Texto selecionado →

Valerio Evangelisti - (01/05/2003)

As reflexões do sinistro e obsessivo livro de Ernst von Salomon poderiam talvez ser comparadas à agressão armada de George W. Bush contra o Iraque

Um dia, ainda se irá considerar Les Reprouvés (Os Proscritos), de Ernst Von Salomon1, como uma das obras-primas da literatura do século XX. Para tal, será necessário superar a odiosa substância do romance (a triste epopéia das tropas irregulares alemãs após a I Guerra Mundial e sua marcha rumo à morte, das terras do Báltico até o assassinato de Walter Rathenau2), sua narrativa dos piores crimes cometidos do lado alemão (que ele nos faz compreender com honestidade) para melhor enfatizar os do lado adversário, assim como o fato de que o livro se tornou um texto cult para uma extrema-direita cada vez mais odiosa. Muito sinistro, obsessivo e poderoso, este livro traduz com perfeição a voluptas necandi (negação da vontade) de uma armada que não tem qualquer outra referência ideal que não a si mesma (com valores como o da honra abstrata ou o da camaradagem viril), nem outro objetivo que não o massacre sistemático do adversário. Uma horda de bárbaros, portanto, avançando rumo à sua própria destruição, assim como à do outro; mas, também um arquétipo quase perfeito, aplicável a qualquer guerra sem um verdadeiro motivo.

Dados fornecidos →

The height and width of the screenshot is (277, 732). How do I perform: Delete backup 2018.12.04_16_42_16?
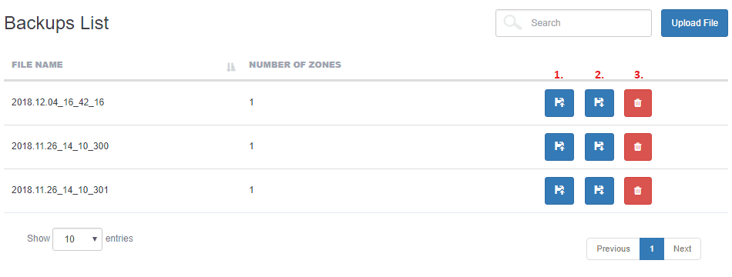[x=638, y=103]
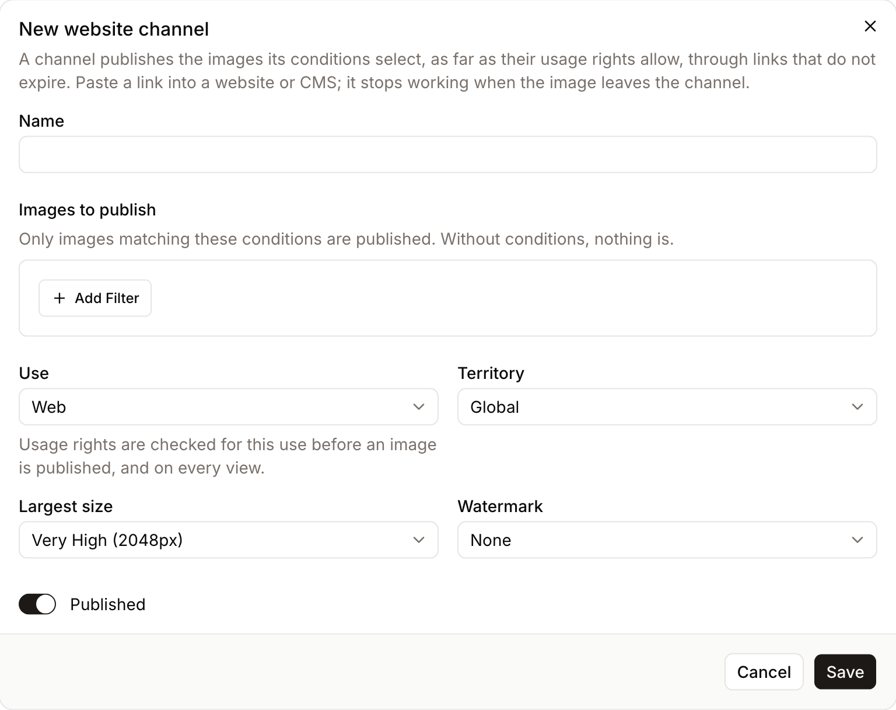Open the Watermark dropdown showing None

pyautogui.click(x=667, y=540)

Tarefa do exercício → No texto sobre Os Proscritos, de onde parte e até que acontecimento vai a marcha das tropas irregulares alemãs narrada no romance?

Resposta escrita → Parte das terras do Báltico e vai até o assassinato de Walter Rathenau.